# White sch. 80 pvc



## Protech (Sep 22, 2008)

I had no idea there was such a thing until now.


----------



## U666A (Dec 11, 2010)

Fairly common here PT, at least in one industry...

My hot tub is piped with white sch 80 PVC.


----------



## red_devil (Mar 23, 2011)

^ I rarely see white mostly gray sch 80. On residential pools its all white sch 40. On the city owned pools we only use gray sch 80 unless they need white for astetics.


----------



## Widdershins (Feb 5, 2011)

Protech said:


> I had no idea there was such a thing until now.


 We use to use it quite frequently to distinguish it from the Electricians conduit when we were sharing trenches with other utilities.


----------



## smoldrn (Oct 4, 2010)

We used to use it in the mech. rooms at the condos on the beach in Naples back in the late 70's. We'd even thread it, sometimes.


----------



## U666A (Dec 11, 2010)

smoldrn said:


> We used to use it in the mech. rooms at the condos on the beach in Naples back in the late 70's. We'd even thread it, sometimes.

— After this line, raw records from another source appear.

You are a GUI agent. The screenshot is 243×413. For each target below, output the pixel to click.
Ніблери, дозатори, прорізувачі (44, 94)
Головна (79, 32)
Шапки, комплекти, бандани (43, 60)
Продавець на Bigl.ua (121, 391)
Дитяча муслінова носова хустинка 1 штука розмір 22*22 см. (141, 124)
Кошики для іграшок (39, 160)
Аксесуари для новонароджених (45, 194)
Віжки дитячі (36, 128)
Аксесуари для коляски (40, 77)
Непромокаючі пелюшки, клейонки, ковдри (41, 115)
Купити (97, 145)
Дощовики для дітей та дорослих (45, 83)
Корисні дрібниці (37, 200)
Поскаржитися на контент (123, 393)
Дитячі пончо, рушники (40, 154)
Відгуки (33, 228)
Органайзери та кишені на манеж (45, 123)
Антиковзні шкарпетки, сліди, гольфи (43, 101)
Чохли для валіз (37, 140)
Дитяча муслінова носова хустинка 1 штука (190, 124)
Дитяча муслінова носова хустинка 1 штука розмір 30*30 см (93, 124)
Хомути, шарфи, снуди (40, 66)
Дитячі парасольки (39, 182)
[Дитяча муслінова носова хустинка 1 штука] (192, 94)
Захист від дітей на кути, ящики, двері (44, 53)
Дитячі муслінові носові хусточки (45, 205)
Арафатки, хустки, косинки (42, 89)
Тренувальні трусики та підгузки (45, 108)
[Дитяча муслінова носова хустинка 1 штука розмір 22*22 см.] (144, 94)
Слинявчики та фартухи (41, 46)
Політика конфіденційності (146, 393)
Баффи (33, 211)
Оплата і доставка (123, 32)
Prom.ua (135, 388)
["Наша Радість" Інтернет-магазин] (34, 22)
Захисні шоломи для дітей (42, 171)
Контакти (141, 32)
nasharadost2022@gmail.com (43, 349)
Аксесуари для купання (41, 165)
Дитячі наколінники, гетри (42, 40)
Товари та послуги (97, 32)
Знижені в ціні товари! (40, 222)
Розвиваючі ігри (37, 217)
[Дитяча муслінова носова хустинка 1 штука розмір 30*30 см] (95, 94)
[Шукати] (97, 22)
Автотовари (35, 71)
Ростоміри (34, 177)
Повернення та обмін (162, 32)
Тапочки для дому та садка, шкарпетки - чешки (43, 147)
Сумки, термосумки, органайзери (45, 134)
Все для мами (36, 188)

Yup, had to make up some new nipples after "the great hot tub fire of '09"... Doesn't matter the material, but thinnest anything you can thread as per OBC, is sch 40 anything.


----------



## Dmaz (Jan 11, 2011)

U666A said:


> Yup, had to make up some new nipples after "the great hot tub fire of '09"... Doesn't matter the material, but thinnest anything you can thread as per OBC, is sch 40 anything.


And threading derates the pressure rating by 50%. One of my red seal exam questions haha.


----------



## gitnerdun (Nov 5, 2008)

Pump guys hang sub pumps with that here.


----------